The number of brief unacknowledged quotations appearing in the text are all drawn from works listed in the bibliography, chiefly standard works and biographies.
Introduction
Since the Second World War, revulsion against the extreme nationalism which animated the Axis nations has tended, both within and outside them, to overshadow attempts to understand all the underlying factors. This particularly applies in the case of Japan where, although the basic forces propelling the nation towards war resembled those operating in Europe, the developments they triggered were very different.
It is true that broad similarities occur in the stresses to the social order precipitated by the First World War and culminating in the Great Depression. There was also a comparable reaction against the Marxist type of solution and a consequent search for salvation on the basis of traditional ideals, some supra-national when involving religious or broad cultural systems but in the main national when the states survival or autonomy was felt to be threatened. As the prospect or appeal of an international reconstruction on Marxist lines faded, national goals remained the only viable framework for action, even though plans for national salvation in the name of traditional values needed to be strengthened by drawing on elements of Marxist strategy.
Yet the detailed course of events was strikingly different between Japan and Europe. Whereas the European movements usually grouped as fascist successfully mobilised mass followings to establish single-party dictatorships, the parallel groundswell in Japan for national salvation and renovation failed to achieve anything like this, so that the common use of the term fascism to describe both the renovationist movement and the adjustments made by the ruling Establishment stretch the term beyond any descriptive utility. The indigenous term renovationist right (kakushin uyoku) has some justification in that the basic appeal was to national values and interests, though it leads to a confusing overlap with elements described as right wing which essentially supported the existing social order.

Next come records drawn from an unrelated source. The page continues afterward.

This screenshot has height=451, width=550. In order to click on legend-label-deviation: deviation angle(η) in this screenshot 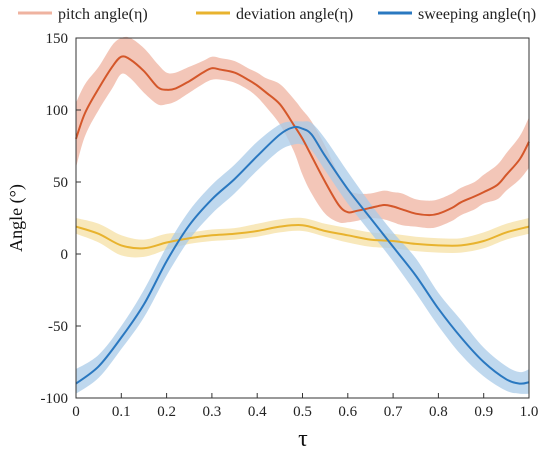, I will do `click(294, 14)`.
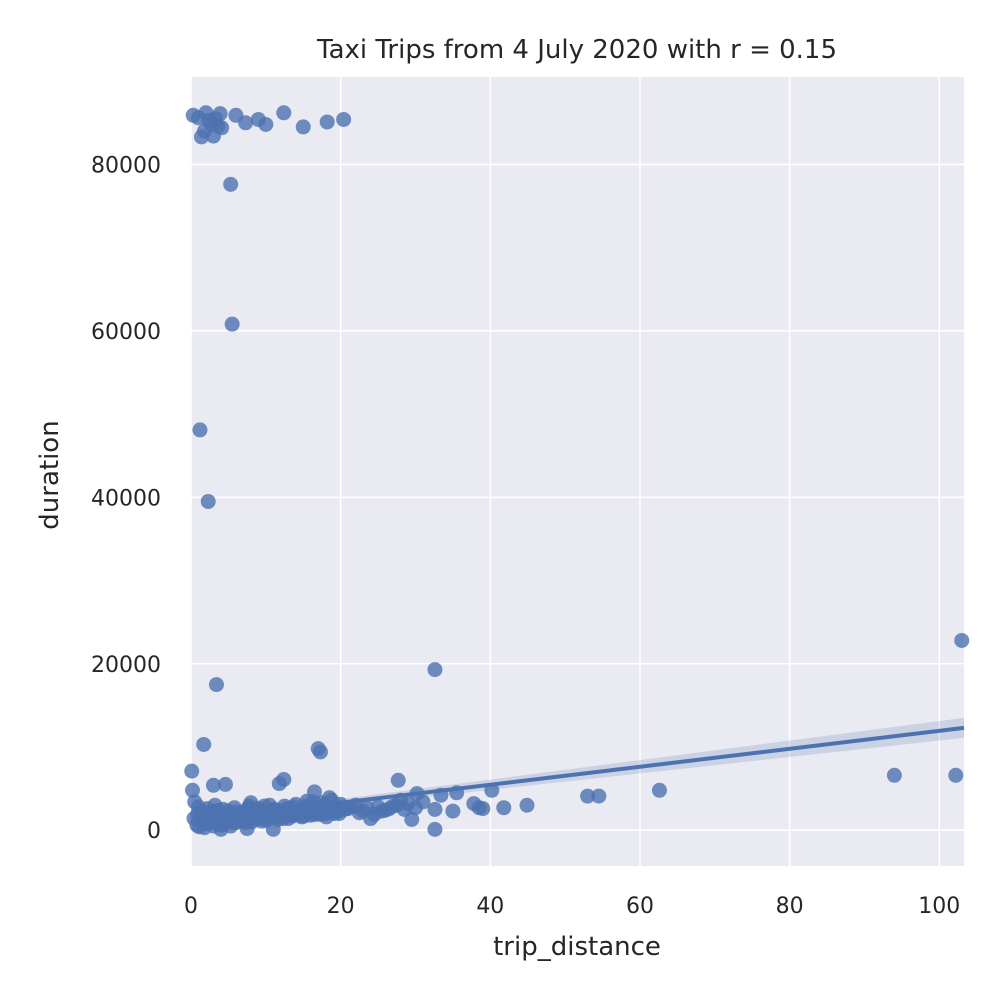 Image resolution: width=1000 pixels, height=1000 pixels. What do you see at coordinates (154, 832) in the screenshot?
I see `y-tick-label: 0` at bounding box center [154, 832].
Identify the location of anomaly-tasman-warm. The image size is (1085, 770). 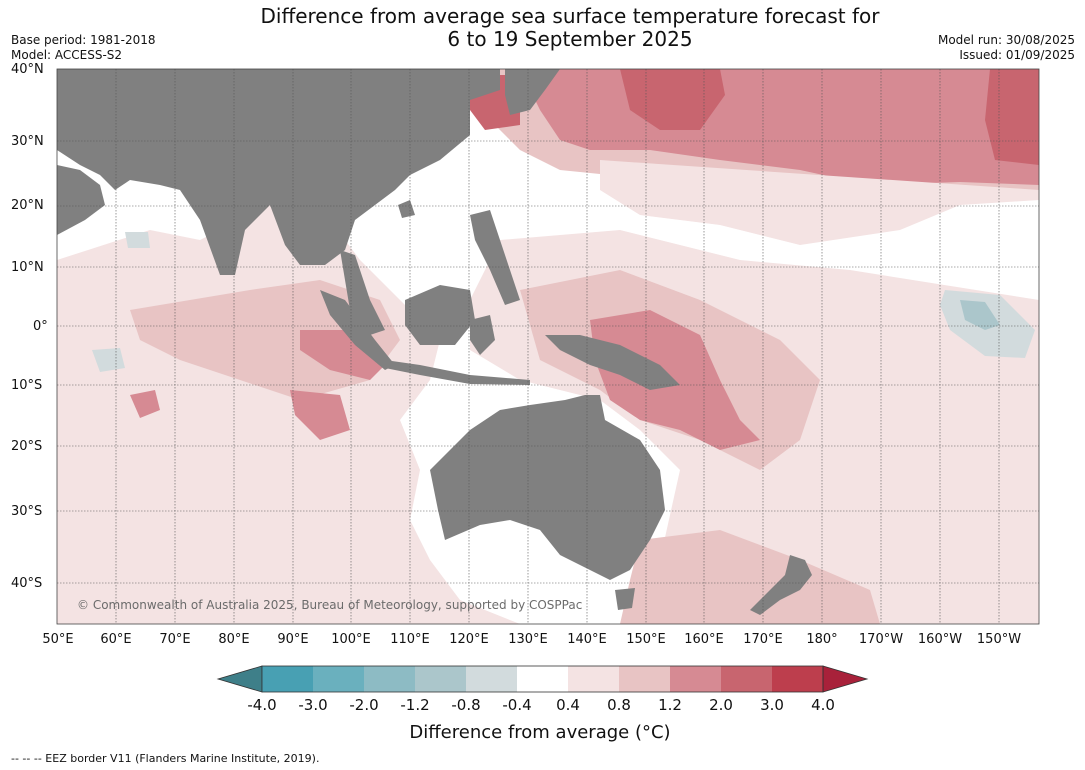
(750, 577).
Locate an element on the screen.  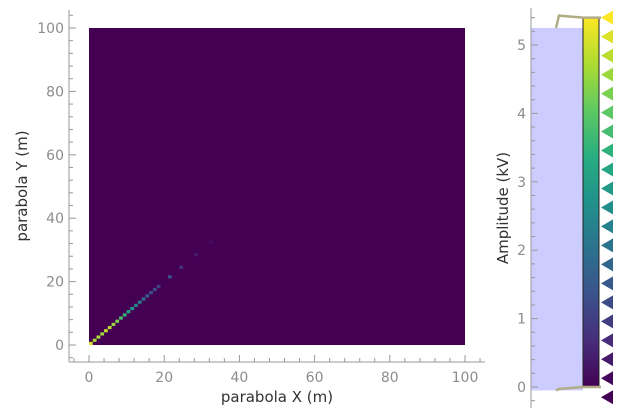
x-tick-label: 40 is located at coordinates (239, 378).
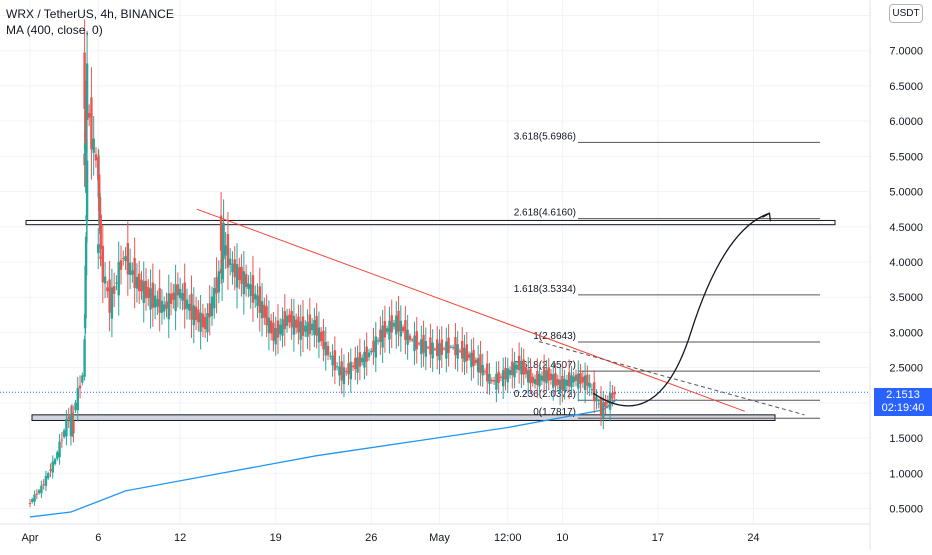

The reasons for the overall failure of the Japanese renovationist movement lie both in the nature of the Establishment and in that of the movement itself. The former, despite its complex divisions, succeeded in maintaining a politically viable degree of consensus, even if this was at the cost of finally diverting conflict to the international arena. The latter, despite a fairly wide spectrum of support including elements in the Establishment, utterly failed to produce any effective unification on the basis of either leadership or program comparable with European fascism. The most it achieved, apart from some reshaping of the Establishment, was some spectacular violence and an atmosphere of intrigue and agitation, while its constantly fissioning structure steadily removed it from political effectiveness.